*About this task*: Print, word for word, the line containing "The width and" and all lines beneath it to the end of the entries below. Pictures do not belong in the copy.

╭─ Records supplied

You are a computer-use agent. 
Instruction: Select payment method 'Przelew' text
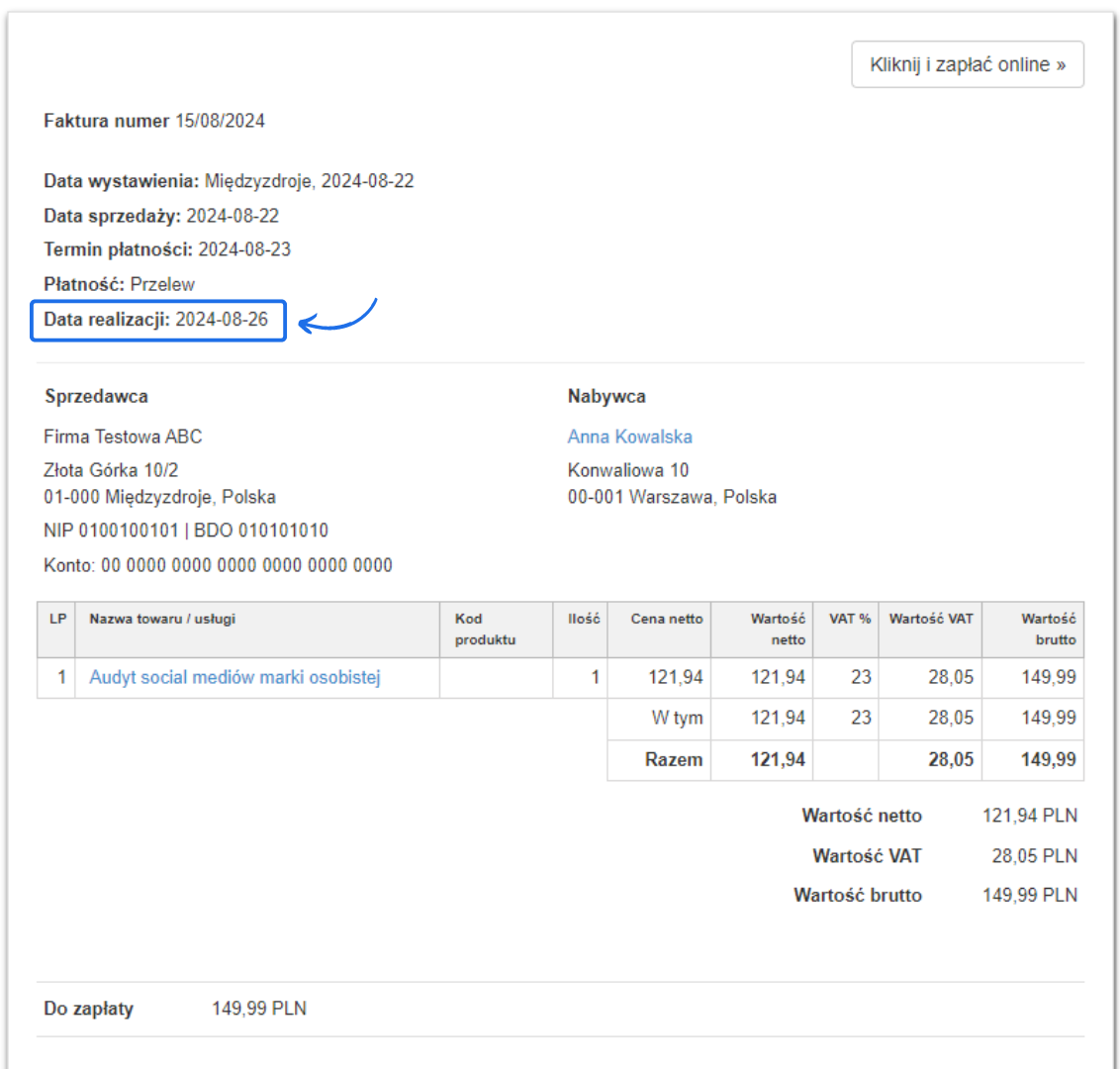click(x=162, y=284)
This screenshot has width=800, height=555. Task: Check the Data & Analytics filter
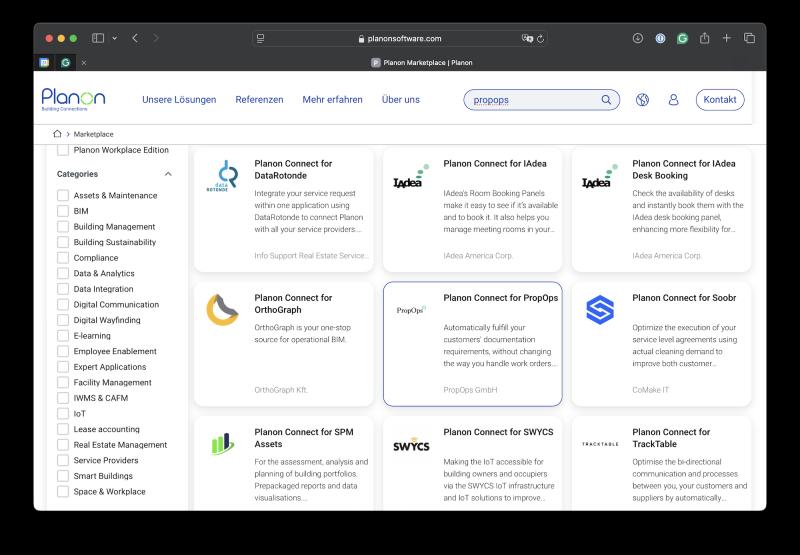click(x=63, y=273)
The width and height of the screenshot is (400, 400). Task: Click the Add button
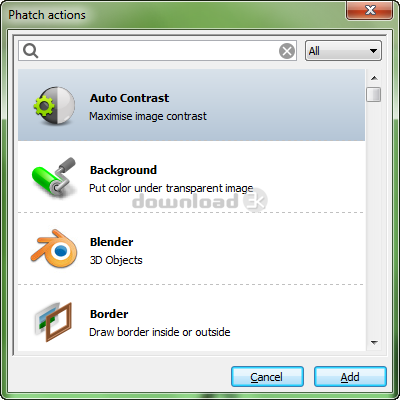[x=350, y=377]

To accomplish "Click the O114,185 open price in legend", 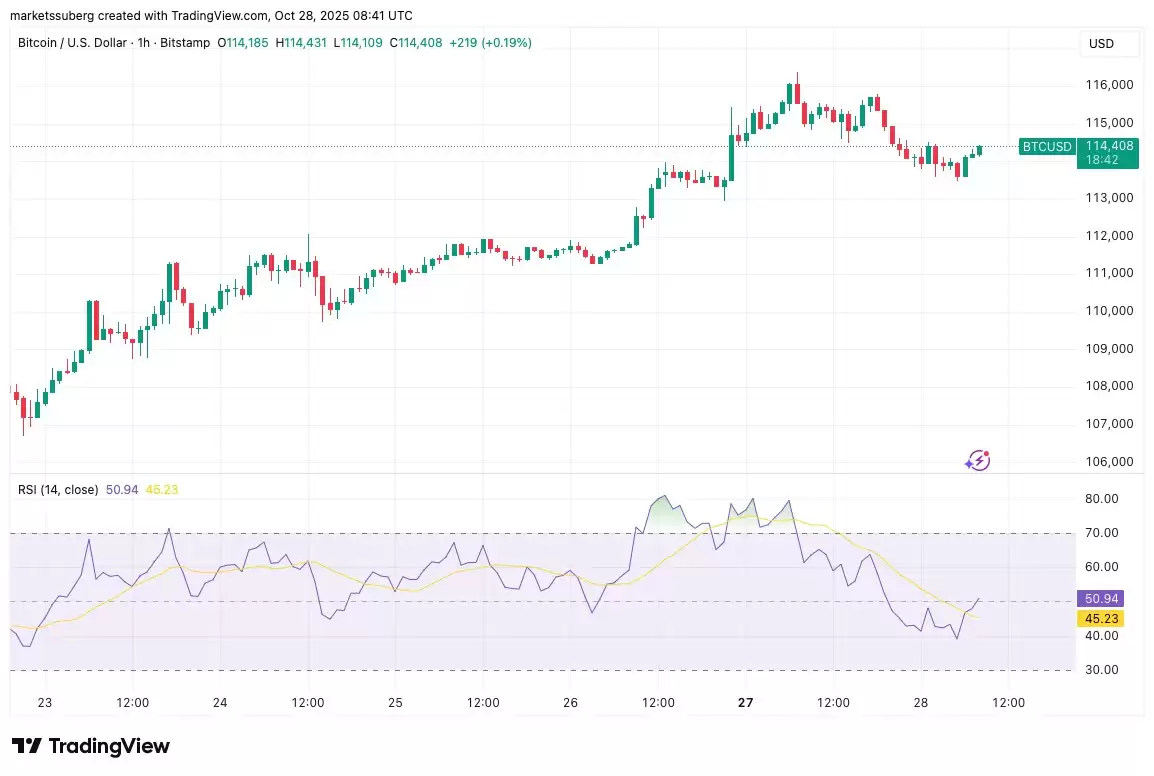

╰─

*Task output*:
The width and height of the screenshot is (400, 400). Task: Click the Add button
[x=350, y=377]

To accomplish "Click the O114,185 open price in legend", 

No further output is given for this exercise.